◆ Record set
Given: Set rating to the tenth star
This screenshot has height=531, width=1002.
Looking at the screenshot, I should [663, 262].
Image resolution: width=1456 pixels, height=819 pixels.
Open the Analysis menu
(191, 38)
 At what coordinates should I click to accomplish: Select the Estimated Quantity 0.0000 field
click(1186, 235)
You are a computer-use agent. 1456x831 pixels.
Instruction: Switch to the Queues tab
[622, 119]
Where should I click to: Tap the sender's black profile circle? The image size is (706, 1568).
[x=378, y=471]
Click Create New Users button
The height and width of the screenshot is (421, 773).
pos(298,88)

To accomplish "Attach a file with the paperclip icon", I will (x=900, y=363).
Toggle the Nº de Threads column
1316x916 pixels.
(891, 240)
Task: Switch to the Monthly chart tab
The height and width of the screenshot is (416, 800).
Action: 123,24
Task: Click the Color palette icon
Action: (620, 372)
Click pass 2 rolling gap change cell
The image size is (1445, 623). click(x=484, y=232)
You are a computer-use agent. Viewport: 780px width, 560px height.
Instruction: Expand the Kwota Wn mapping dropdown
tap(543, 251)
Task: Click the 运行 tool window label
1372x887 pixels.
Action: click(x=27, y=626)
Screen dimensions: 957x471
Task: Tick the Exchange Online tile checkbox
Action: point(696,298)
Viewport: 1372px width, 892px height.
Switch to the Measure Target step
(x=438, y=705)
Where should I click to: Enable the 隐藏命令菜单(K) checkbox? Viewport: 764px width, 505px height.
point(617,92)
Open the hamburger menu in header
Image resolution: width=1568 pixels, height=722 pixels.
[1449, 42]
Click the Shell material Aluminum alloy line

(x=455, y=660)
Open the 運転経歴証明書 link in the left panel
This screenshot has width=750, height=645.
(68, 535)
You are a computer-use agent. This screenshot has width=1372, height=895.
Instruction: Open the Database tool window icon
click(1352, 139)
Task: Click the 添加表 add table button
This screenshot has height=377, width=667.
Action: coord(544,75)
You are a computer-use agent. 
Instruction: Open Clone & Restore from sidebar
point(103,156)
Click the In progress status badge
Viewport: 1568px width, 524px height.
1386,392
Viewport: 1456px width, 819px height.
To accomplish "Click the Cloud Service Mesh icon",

◆ The request
Reproduce every item above verbatim, leaving nothing out and changing nothing.

◆ Reply
Given: Set rating to the tenth star
This screenshot has height=531, width=1002.
Looking at the screenshot, I should [663, 262].
Image resolution: width=1456 pixels, height=819 pixels.
Open the Analysis menu
(191, 38)
 At what coordinates should I click to accomplish: Select the Estimated Quantity 0.0000 field
click(1186, 235)
You are a computer-use agent. 1456x831 pixels.
Instruction: Switch to the Queues tab
[622, 119]
Where should I click to: Tap the sender's black profile circle? The image size is (706, 1568).
[x=378, y=471]
Click Create New Users button
The height and width of the screenshot is (421, 773).
pos(298,88)

To accomplish "Attach a file with the paperclip icon", I will (x=900, y=363).
Toggle the Nº de Threads column
1316x916 pixels.
(891, 240)
Task: Switch to the Monthly chart tab
The height and width of the screenshot is (416, 800).
Action: 123,24
Task: Click the Color palette icon
Action: (620, 372)
Click pass 2 rolling gap change cell
The image size is (1445, 623). click(x=484, y=232)
You are a computer-use agent. Viewport: 780px width, 560px height.
Instruction: Expand the Kwota Wn mapping dropdown
tap(543, 251)
Task: Click the 运行 tool window label
1372x887 pixels.
Action: click(x=27, y=626)
Screen dimensions: 957x471
Task: Tick the Exchange Online tile checkbox
Action: point(696,298)
Viewport: 1372px width, 892px height.
Switch to the Measure Target step
(x=438, y=705)
Where should I click to: Enable the 隐藏命令菜单(K) checkbox? Viewport: 764px width, 505px height.
point(617,92)
Open the hamburger menu in header
Image resolution: width=1568 pixels, height=722 pixels.
[1449, 42]
Click the Shell material Aluminum alloy line

(x=455, y=660)
Open the 運転経歴証明書 link in the left panel
This screenshot has width=750, height=645.
(68, 535)
You are a computer-use agent. This screenshot has width=1372, height=895.
Instruction: Open the Database tool window icon
click(1352, 139)
Task: Click the 添加表 add table button
This screenshot has height=377, width=667.
Action: coord(544,75)
You are a computer-use agent. 
Instruction: Open Clone & Restore from sidebar
point(103,156)
Click the In progress status badge
Viewport: 1568px width, 524px height.
1386,392
Viewport: 1456px width, 819px height.
To accomplish "Click the Cloud Service Mesh icon",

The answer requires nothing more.